» Brief: Convert every line of the material below into a numbered list, leaving out any blank lines.

======== Task material

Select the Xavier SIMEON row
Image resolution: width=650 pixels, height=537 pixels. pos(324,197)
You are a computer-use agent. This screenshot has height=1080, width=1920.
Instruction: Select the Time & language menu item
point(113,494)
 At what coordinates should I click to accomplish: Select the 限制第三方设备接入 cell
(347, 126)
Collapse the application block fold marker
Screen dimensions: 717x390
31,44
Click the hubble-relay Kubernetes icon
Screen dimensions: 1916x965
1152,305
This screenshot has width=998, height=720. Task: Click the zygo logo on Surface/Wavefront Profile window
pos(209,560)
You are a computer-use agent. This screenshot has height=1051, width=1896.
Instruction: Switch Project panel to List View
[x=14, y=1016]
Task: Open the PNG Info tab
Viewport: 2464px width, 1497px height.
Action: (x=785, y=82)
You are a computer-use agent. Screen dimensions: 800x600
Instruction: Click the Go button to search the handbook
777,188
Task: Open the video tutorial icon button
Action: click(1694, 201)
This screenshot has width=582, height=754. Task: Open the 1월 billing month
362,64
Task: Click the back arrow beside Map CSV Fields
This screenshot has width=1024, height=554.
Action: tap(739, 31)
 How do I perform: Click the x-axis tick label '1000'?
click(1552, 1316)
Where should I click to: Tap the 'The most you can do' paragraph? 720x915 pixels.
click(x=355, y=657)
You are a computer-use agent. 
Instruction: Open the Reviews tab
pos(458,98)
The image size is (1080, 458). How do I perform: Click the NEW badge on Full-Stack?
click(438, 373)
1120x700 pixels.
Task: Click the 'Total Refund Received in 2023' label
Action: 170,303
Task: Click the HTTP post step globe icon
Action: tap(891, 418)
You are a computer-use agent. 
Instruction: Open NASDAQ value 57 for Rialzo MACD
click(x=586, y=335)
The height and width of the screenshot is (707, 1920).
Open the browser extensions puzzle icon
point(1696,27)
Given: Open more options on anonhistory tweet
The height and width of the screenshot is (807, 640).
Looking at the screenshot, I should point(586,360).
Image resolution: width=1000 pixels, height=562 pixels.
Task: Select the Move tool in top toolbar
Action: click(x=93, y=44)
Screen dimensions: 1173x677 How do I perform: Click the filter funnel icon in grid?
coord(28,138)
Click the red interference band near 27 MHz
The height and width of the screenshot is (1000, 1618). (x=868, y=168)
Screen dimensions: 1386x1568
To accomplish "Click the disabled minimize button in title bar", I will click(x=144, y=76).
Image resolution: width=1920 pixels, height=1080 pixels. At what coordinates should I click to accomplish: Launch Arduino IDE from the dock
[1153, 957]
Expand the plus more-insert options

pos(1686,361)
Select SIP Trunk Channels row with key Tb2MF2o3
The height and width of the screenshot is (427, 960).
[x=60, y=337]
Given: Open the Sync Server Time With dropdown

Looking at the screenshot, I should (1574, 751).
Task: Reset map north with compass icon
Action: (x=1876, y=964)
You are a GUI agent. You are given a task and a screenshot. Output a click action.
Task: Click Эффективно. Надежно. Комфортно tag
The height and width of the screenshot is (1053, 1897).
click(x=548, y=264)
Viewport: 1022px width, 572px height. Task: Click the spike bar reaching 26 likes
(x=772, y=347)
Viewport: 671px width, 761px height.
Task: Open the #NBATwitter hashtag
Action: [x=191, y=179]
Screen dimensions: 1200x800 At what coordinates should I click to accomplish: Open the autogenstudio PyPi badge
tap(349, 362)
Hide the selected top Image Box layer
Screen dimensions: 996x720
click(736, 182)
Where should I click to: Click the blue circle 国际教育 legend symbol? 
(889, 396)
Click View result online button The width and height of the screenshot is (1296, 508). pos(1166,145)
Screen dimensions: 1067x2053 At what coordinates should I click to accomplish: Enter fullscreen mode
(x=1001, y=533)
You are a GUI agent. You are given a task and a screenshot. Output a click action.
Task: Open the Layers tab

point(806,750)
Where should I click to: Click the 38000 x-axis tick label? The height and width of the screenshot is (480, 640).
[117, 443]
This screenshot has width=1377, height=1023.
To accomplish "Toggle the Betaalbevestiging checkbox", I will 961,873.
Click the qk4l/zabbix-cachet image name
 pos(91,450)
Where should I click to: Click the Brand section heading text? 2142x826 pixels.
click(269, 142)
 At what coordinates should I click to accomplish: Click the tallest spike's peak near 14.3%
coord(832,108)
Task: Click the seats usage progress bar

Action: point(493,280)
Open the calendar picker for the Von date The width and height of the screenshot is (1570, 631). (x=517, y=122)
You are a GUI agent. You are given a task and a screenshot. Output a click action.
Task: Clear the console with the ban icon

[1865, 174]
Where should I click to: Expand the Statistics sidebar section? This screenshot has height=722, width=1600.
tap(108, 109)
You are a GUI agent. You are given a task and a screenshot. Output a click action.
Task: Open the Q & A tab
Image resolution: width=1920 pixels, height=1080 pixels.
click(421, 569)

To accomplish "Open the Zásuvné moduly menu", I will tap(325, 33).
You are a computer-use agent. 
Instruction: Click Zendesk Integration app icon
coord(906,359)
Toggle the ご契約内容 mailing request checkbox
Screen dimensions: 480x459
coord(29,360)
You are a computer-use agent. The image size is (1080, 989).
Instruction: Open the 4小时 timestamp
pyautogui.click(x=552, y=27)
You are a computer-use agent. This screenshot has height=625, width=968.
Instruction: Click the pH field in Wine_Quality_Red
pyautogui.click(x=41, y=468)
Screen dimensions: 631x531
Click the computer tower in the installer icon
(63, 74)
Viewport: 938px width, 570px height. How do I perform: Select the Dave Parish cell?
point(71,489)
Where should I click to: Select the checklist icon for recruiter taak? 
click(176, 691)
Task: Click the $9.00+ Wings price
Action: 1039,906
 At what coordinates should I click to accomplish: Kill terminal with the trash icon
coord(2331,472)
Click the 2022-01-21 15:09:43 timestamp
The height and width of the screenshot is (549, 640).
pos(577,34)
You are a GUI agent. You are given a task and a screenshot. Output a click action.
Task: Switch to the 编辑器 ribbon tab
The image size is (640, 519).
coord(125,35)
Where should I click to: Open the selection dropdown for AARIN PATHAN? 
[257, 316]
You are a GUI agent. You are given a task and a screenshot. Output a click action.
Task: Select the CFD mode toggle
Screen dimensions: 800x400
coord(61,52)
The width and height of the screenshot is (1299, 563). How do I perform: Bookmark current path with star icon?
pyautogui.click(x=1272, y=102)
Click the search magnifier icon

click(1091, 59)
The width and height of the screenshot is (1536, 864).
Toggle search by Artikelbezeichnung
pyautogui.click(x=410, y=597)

================

» Final answer:
1. Select the Xavier SIMEON row
2. Image resolution: width=650 pixels, height=537 pixels. pos(324,197)
3. You are a computer-use agent. This screenshot has height=1080, width=1920.
4. Instruction: Select the Time & language menu item
5. point(113,494)
6.  At what coordinates should I click to accomplish: Select the 限制第三方设备接入 cell
7. (347, 126)
8. Collapse the application block fold marker
9. Screen dimensions: 717x390
10. 31,44
11. Click the hubble-relay Kubernetes icon
12. Screen dimensions: 1916x965
13. 1152,305
14. This screenshot has width=998, height=720. Task: Click the zygo logo on Surface/Wavefront Profile window
15. pos(209,560)
16. You are a computer-use agent. This screenshot has height=1051, width=1896.
17. Instruction: Switch Project panel to List View
18. [x=14, y=1016]
19. Task: Open the PNG Info tab
20. Viewport: 2464px width, 1497px height.
21. Action: (x=785, y=82)
22. You are a computer-use agent. Screen dimensions: 800x600
23. Instruction: Click the Go button to search the handbook
24. 777,188
25. Task: Open the video tutorial icon button
26. Action: click(1694, 201)
27. This screenshot has width=582, height=754. Task: Open the 1월 billing month
28. 362,64
29. Task: Click the back arrow beside Map CSV Fields
30. This screenshot has width=1024, height=554.
31. Action: tap(739, 31)
32.  How do I perform: Click the x-axis tick label '1000'?
33. click(1552, 1316)
34. Where should I click to: Tap the 'The most you can do' paragraph? 720x915 pixels.
35. click(x=355, y=657)
36. You are a computer-use agent. 
37. Instruction: Open the Reviews tab
38. pos(458,98)
39. The image size is (1080, 458). How do I perform: Click the NEW badge on Full-Stack?
40. click(438, 373)
41. 1120x700 pixels.
42. Task: Click the 'Total Refund Received in 2023' label
43. Action: 170,303
44. Task: Click the HTTP post step globe icon
45. Action: tap(891, 418)
46. You are a computer-use agent. 
47. Instruction: Open NASDAQ value 57 for Rialzo MACD
48. click(x=586, y=335)
49. The height and width of the screenshot is (707, 1920).
50. Open the browser extensions puzzle icon
51. point(1696,27)
52. Given: Open more options on anonhistory tweet
53. The height and width of the screenshot is (807, 640).
54. Looking at the screenshot, I should point(586,360).
55. Image resolution: width=1000 pixels, height=562 pixels.
56. Task: Select the Move tool in top toolbar
57. Action: click(x=93, y=44)
58. Screen dimensions: 1173x677 How do I perform: Click the filter funnel icon in grid?
59. coord(28,138)
60. Click the red interference band near 27 MHz
61. The height and width of the screenshot is (1000, 1618). (x=868, y=168)
62. Screen dimensions: 1386x1568
63. To accomplish "Click the disabled minimize button in title bar", I will click(x=144, y=76).
64. Image resolution: width=1920 pixels, height=1080 pixels. At what coordinates should I click to accomplish: Launch Arduino IDE from the dock
65. [1153, 957]
66. Expand the plus more-insert options
67. pos(1686,361)
68. Select SIP Trunk Channels row with key Tb2MF2o3
69. The height and width of the screenshot is (427, 960).
70. [x=60, y=337]
71. Given: Open the Sync Server Time With dropdown
72. Looking at the screenshot, I should (1574, 751).
73. Task: Reset map north with compass icon
74. Action: (x=1876, y=964)
75. You are a GUI agent. You are given a task and a screenshot. Output a click action.
76. Task: Click Эффективно. Надежно. Комфортно tag
77. The height and width of the screenshot is (1053, 1897).
78. click(x=548, y=264)
79. Viewport: 1022px width, 572px height. Task: Click the spike bar reaching 26 likes
80. (x=772, y=347)
81. Viewport: 671px width, 761px height.
82. Task: Open the #NBATwitter hashtag
83. Action: [x=191, y=179]
84. Screen dimensions: 1200x800 At what coordinates should I click to accomplish: Open the autogenstudio PyPi badge
85. tap(349, 362)
86. Hide the selected top Image Box layer
87. Screen dimensions: 996x720
88. click(736, 182)
89. Where should I click to: Click the blue circle 国际教育 legend symbol? 
90. (889, 396)
91. Click View result online button The width and height of the screenshot is (1296, 508). pos(1166,145)
92. Screen dimensions: 1067x2053 At what coordinates should I click to accomplish: Enter fullscreen mode
93. (x=1001, y=533)
94. You are a GUI agent. You are given a task and a screenshot. Output a click action.
95. Task: Open the Layers tab
96. point(806,750)
97. Where should I click to: Click the 38000 x-axis tick label? The height and width of the screenshot is (480, 640).
98. [117, 443]
99. This screenshot has width=1377, height=1023.
100. To accomplish "Toggle the Betaalbevestiging checkbox", I will 961,873.
101. Click the qk4l/zabbix-cachet image name
102.  pos(91,450)
103. Where should I click to: Click the Brand section heading text? 2142x826 pixels.
104. click(269, 142)
105.  At what coordinates should I click to accomplish: Click the tallest spike's peak near 14.3%
106. coord(832,108)
107. Task: Click the seats usage progress bar
108. Action: point(493,280)
109. Open the calendar picker for the Von date The width and height of the screenshot is (1570, 631). (x=517, y=122)
110. You are a GUI agent. You are given a task and a screenshot. Output a click action.
111. Task: Clear the console with the ban icon
112. [1865, 174]
113. Where should I click to: Expand the Statistics sidebar section? This screenshot has height=722, width=1600.
114. tap(108, 109)
115. You are a GUI agent. You are given a task and a screenshot. Output a click action.
116. Task: Open the Q & A tab
117. Image resolution: width=1920 pixels, height=1080 pixels.
118. click(421, 569)
119. To accomplish "Open the Zásuvné moduly menu", I will tap(325, 33).
120. You are a computer-use agent. 
121. Instruction: Click Zendesk Integration app icon
122. coord(906,359)
123. Toggle the ご契約内容 mailing request checkbox
124. Screen dimensions: 480x459
125. coord(29,360)
126. You are a computer-use agent. The image size is (1080, 989).
127. Instruction: Open the 4小时 timestamp
128. pyautogui.click(x=552, y=27)
129. You are a computer-use agent. This screenshot has height=625, width=968.
130. Instruction: Click the pH field in Wine_Quality_Red
131. pyautogui.click(x=41, y=468)
132. Screen dimensions: 631x531
133. Click the computer tower in the installer icon
134. (63, 74)
135. Viewport: 938px width, 570px height. How do I perform: Select the Dave Parish cell?
136. point(71,489)
137. Where should I click to: Select the checklist icon for recruiter taak? 
138. click(176, 691)
139. Task: Click the $9.00+ Wings price
140. Action: 1039,906
141.  At what coordinates should I click to accomplish: Kill terminal with the trash icon
142. coord(2331,472)
143. Click the 2022-01-21 15:09:43 timestamp
144. The height and width of the screenshot is (549, 640).
145. pos(577,34)
146. You are a GUI agent. You are given a task and a screenshot. Output a click action.
147. Task: Switch to the 编辑器 ribbon tab
148. The image size is (640, 519).
149. coord(125,35)
150. Where should I click to: Open the selection dropdown for AARIN PATHAN? 
151. [257, 316]
152. You are a GUI agent. You are given a task and a screenshot. Output a click action.
153. Task: Select the CFD mode toggle
154. Screen dimensions: 800x400
155. coord(61,52)
156. The width and height of the screenshot is (1299, 563). How do I perform: Bookmark current path with star icon?
157. pyautogui.click(x=1272, y=102)
158. Click the search magnifier icon
159. click(1091, 59)
160. The width and height of the screenshot is (1536, 864).
161. Toggle search by Artikelbezeichnung
162. pyautogui.click(x=410, y=597)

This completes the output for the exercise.